Remember this is only using input from a Network Decoder. If you also had Log Decoders and Endpoint in your environment you could then use Event Stream Analysis (ESA) servers to correlate similar application rules from these different input sources to give your detection rule more context to work with for less false positives. What it really comes down to is understanding your meta: where it comes from and how it is produced. You need to break down a vulnerability into its most basic indicators of compromise and then build up your different pieces of NetWitness.
For instance, using the above vulnerability again, think of it this way.
- How does the traffic attempt to hide itself from detection?
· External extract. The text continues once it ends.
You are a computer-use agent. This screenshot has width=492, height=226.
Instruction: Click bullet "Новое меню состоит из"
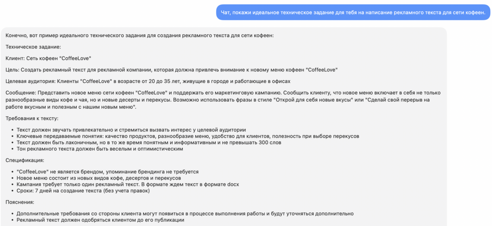[x=99, y=178]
- Does it attempt to piggy back on any common ports?
- Does it attempt to force a known service on a system to do something unexpected, and what does that look like?
- Etc.
Now the vulnerability in question seems to have the ability to manipulate logs, so that means you can't always rely on a system log to be truthful for detection. That means you have to use other parts of NetWitness to pull together a complete picture. Using meta from Endpoint collected data of abnormal behavior of JAVA. So in your environment there should only be certain servers that require JAVA to be installed for your business systems. You can put their IP addresses into a Feed so they are easy to reference, not unlike my LDAP_Servers example above. Using this feed you can look for any outbound JAVA activity that isn't on one of these servers. That should be at least a medium level alert for you to investigate on. We know that this vulnerability can piggy back on the LDAP port. So now you add any traffic outbound on the LDAP port from any server that shouldn't be actively using JAVA. As you can see you start to build up the context around the vulnerability based on what you know. In the end you will end up with a possible Feed, several app rules, and even an ESA rule that will create an alert once all these items are seen regardless of what source NetWitness received the information from.
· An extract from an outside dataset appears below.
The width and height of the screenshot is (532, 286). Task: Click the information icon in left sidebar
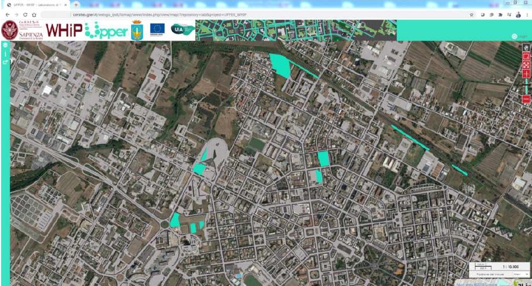click(x=5, y=53)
I know the above is still a little vague. I wish I could be more specific but as I mentioned this isn't my area of expertise, but I do hope this helps some to point you in the correct direction. If you have questions about anything above, I'll do my best to answer them.
2023-12-11 05:11 AM
Thanks @JohnKisner , I appreciate you taking the time to write out a detailed response. I don't think your response if vague at all, it does give me a mental model of how to break down a detection rule (either splunk, sigma, blog post, etc) and apply it to netwitness.
If I had to summarise to make sure I understand would the following be accurate.
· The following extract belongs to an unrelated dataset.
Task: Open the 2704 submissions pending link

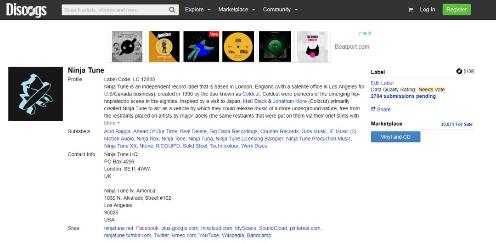Action: click(x=403, y=96)
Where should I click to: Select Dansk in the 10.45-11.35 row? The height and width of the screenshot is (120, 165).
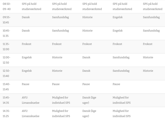(26, 31)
1. Extract the atomic indicators from the source material (blog post, etc) and the constituent logic of the rule.
2. determine what event source are required (log, packet, endpoint)
3. create application rules from step 1 that match the source data
4. If correlation between different event source is required, use ESA rules to essentially join the detection rules together, using your example above and ESA rule like "alert != LDAP_servers AND filename.src='x-javaw.exe'" and then maybe add a time context in there like "x number of events within x minutes".
2023-12-18 09:53 AM
@Anonymous
That would sound about correct. Whenever you are looking to create complex rules always try to break them down into smaller manageable chunks and use either the existing meta that NetWitness is producing directly or create more complex meta based off what NetWitness is producing. Using this technique you build up ever more complex meta until it covers the scenario you are looking for. The important thing is to remember that you have all the different parts of NetWitness that you can use to create these scenarios. Our Incident Response team, to help them find some of the most difficult nasties, will use a combination of application rules, feeds, parsers, and ESA rules to find what they are looking for.
With your new found understanding of the process I'm sure you'll be able to retro fit just about any other detection scenario you can think of. It does take time to understand all the nuances of NetWitness but it is a very powerful tool.